Geçen haftasonu ailemle birlikte Viaport’a gittik. Bir kısım
gezinti ve alışverişten sonra bir şeyler atıştırmak için dış avluda bulunan alanda
yemeyi tercih ettik. Şöyle bir gezindikten sonra birkaç markanın sahip olduğu
iskele alanlarından en müsait olan Kazan Kebap’ta atıştıralım dedik. Garsonlara
siparişlerimizi verdikten sonra çorbalarımız geldi. Hiçbir şeyden şikayet
etmeyen canım anneme çorba nasıl diye sorduğumda çok güzel falan dedi. Halbuki
çorba bariz soğuktu. Arkadaşlar hava sıcak terletmeyelim müşterimizi falan diye
düşünmüş olacaklar ki soğuk geldi. İçtiğimiz soğuk çorba açlığımızı bastırdı
lakin akabinde söylediğimiz yemekler de soğuk gelmez mi. Bizimkilere yemeklere
dokunmamalarını söyledim ve garsona ilgili müdürle konuşmak istediğimi ilettim.
Kasaya yönlendirdiler. Kasadaki beye durumu izah ettim. Hesabımızı çıkardı.
Sadece çorbaları içtiğimizi ve onu ödemek istediğimi, diğer yemeklere
dokunmadığımızı, dolayısıyla soğuk olduğu için siparişlerin iptal edilmesi
gerektiğini belirtince ne dediğini anlamadığım bir şeyler mırıldandı. Bir süre
bana baktıktan sonra: “Diyeydin ısıtırdık!” dedi ve yüzümü güldürdü.
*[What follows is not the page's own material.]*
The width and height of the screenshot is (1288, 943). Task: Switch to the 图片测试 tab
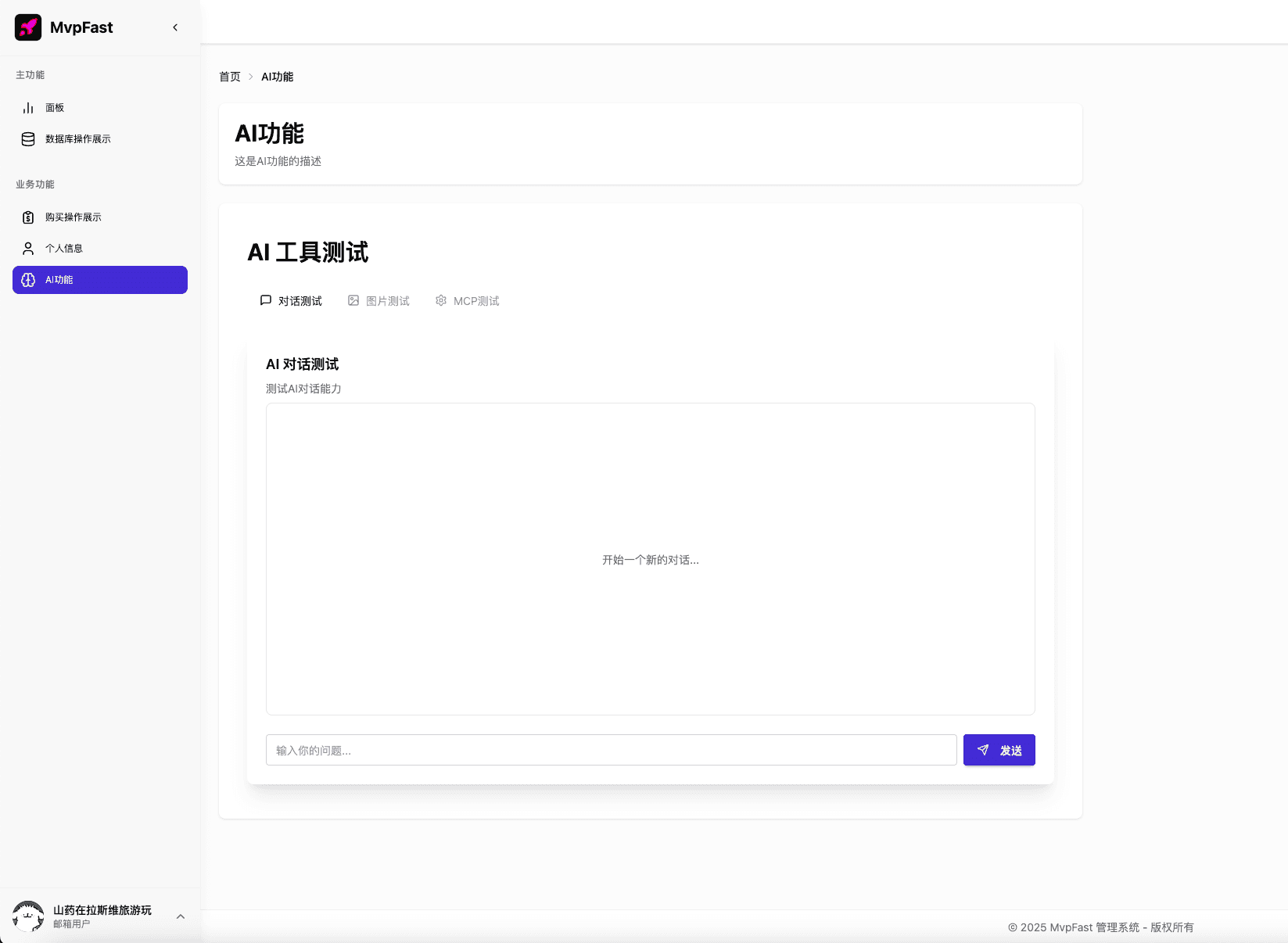386,300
Yoğun
serviste böyle şeylerin olabileceğini anlattım, işletmenin zaafını müşteri
olarak sineye çektim. Kasadaki bey ısrarla diğer yemeklerin paralarını alması
gerektiğini söyledi. Hiç tartışmaya girmedim. Sadece küçük bir uyarı yaptım; “o
yemeklerin parası veririm ama helal etmem” dedim. Adam hiç yüzüme bakmadan tüm
yemeklerin parasını aldı ve biz gittik.
Buraya kadar olayı anlattım, bundan sonra biraz işletme yazayım.
Olayı başka türlü tekrar okusaydık ne olacaktı? Yemeklerin soğuk olduğunu
söylediğim kasadaki bey eğer benden özür dileseydi, yoğunluktan dolayı olmuş
olabileceğini izah etseydi bu defa ben mahçup olurdum. Beni ve çevremi kaybetmezlerdi.
İşletme aslında bu kadar basit. Bunu anlamayan kurumlar ve markalar devamlı
işlerin ve satışların az olduğundan şikayet ederler. Çünkü hazır müşteri
ayağına geliyor zannederler. Halbuki bunlar deneyimdir. Onlar tek seferlik
tüketicinizdir. İngilizcesi “Consumer” olarak bilinir. Lakin burada ana hedef “client”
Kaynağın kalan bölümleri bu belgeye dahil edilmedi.